Tiffany Shlain is an award-winning filmmaker and founder of the international Webby Awards. Tiffany directed the acclaimed documentary CONNECTED: an Autobiography about Love, Death & Technology and the LET IT RIPPLE series. She creates disruptive innovation in the way she makes films and the way she uses social media itself to further global conversations about the digital age in the 21st century. Her work is exploding globally, currently translated into 65 languages, and her newest film ENGAGE will premiere on Saturday September 8th in Los Angeles at the Interdependence Day Celebration 2012.
Julie Anixter: We loved your documentary film, Connected, which is about why people have the desire to connect and what it means for our world today. Your goal is to start conversations about what it means to be interdependent in the 21st century, and your approach to making films models that message. You are now curating and collaborating with other people and filmmakers in a very different way. Is that what you mean when you talk about Cloud Filmmaking?

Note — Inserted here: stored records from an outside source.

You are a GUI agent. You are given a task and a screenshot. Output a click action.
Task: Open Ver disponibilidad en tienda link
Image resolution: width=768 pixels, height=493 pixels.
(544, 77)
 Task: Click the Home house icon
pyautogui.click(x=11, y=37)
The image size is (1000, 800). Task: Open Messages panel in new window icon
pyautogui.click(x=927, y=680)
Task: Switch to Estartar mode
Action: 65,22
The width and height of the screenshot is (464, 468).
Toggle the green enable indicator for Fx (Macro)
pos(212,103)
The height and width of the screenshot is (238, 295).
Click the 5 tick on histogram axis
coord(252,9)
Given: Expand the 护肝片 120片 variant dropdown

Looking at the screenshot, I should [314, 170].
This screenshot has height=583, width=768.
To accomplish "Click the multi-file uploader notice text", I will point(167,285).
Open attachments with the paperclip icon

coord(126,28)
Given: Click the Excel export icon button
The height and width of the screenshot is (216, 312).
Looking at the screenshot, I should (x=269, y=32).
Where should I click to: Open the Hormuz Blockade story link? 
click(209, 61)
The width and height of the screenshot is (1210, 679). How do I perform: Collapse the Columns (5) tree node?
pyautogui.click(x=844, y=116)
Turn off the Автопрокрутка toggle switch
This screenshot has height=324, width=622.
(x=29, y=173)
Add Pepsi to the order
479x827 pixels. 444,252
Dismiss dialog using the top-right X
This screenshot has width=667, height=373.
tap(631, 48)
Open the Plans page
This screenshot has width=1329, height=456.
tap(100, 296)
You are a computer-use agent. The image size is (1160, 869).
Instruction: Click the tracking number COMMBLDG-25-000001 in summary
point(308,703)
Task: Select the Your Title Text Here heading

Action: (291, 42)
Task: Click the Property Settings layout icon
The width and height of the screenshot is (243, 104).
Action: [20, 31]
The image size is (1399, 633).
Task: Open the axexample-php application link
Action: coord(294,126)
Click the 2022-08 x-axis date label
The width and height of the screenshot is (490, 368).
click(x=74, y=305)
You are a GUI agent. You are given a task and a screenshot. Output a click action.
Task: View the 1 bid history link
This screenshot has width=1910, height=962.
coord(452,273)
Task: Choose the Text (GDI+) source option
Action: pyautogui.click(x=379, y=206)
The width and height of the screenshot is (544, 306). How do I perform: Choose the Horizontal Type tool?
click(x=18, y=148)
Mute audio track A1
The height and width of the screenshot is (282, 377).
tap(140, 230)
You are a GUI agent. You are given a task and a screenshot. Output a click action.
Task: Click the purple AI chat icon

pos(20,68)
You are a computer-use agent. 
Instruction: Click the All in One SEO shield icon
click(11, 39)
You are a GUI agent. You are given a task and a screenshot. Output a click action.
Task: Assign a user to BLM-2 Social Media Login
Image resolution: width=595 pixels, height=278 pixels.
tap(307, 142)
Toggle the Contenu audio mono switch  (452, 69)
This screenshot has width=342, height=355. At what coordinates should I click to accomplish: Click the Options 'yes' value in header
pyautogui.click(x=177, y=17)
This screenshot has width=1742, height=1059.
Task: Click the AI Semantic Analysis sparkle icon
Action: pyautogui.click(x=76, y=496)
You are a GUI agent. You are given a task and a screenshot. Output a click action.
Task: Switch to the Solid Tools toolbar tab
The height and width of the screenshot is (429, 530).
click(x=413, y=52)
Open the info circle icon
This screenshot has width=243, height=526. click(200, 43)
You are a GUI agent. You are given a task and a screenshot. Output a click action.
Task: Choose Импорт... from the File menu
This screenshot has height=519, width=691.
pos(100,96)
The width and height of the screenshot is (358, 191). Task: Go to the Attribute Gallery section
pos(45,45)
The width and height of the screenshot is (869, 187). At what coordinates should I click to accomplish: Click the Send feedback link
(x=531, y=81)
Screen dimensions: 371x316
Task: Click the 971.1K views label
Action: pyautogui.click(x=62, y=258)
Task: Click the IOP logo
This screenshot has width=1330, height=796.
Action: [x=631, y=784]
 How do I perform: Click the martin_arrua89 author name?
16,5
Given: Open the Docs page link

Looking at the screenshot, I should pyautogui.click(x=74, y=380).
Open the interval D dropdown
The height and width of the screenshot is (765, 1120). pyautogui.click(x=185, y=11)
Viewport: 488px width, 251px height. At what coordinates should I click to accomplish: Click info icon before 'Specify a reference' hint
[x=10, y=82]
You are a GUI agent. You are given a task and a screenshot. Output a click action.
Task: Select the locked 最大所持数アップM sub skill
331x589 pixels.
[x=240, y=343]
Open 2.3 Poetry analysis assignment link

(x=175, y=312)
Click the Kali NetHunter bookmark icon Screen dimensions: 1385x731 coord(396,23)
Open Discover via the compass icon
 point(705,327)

Tiffany Shlain: Yes! Cloud Filmmaking is our way of bridging people and ideas across the world. We use the cloud to source creative content — video, artwork, photographs, etc. — then edit it together to create impactful and educational films that are then customized for free and given back to the individuals and organizations that helped to create them. All of the films from our Let it Ripple: Mobile Film for Global Change Short film series are collaboratively created, collaboratively translated, and collaboratively customized. By translating these films into as many languages as possible, we are able to make the films even more global. We have a Cloud Filmmaking Manifesto on our site where anyone can learn more. This could be interesting for your online global community — to understand how we use mobile technologies in new ways to make films in new ways.
Each of our films, starting with our feature documentary Connected, have focused on triggering important conversations about what it means to be connected in this digital age. Our new film Engage, which we premiered yesterday at the Los Angeles Interdependence Day celebration, is about the importance of engaging in society. Our next film, Brain Power, looks at new research from Harvard and The University of Washington on how to best develop children’s brains and links this new research to ideas on how to best develop the global brain of the Internet. This film will be released in October along with a TED Book.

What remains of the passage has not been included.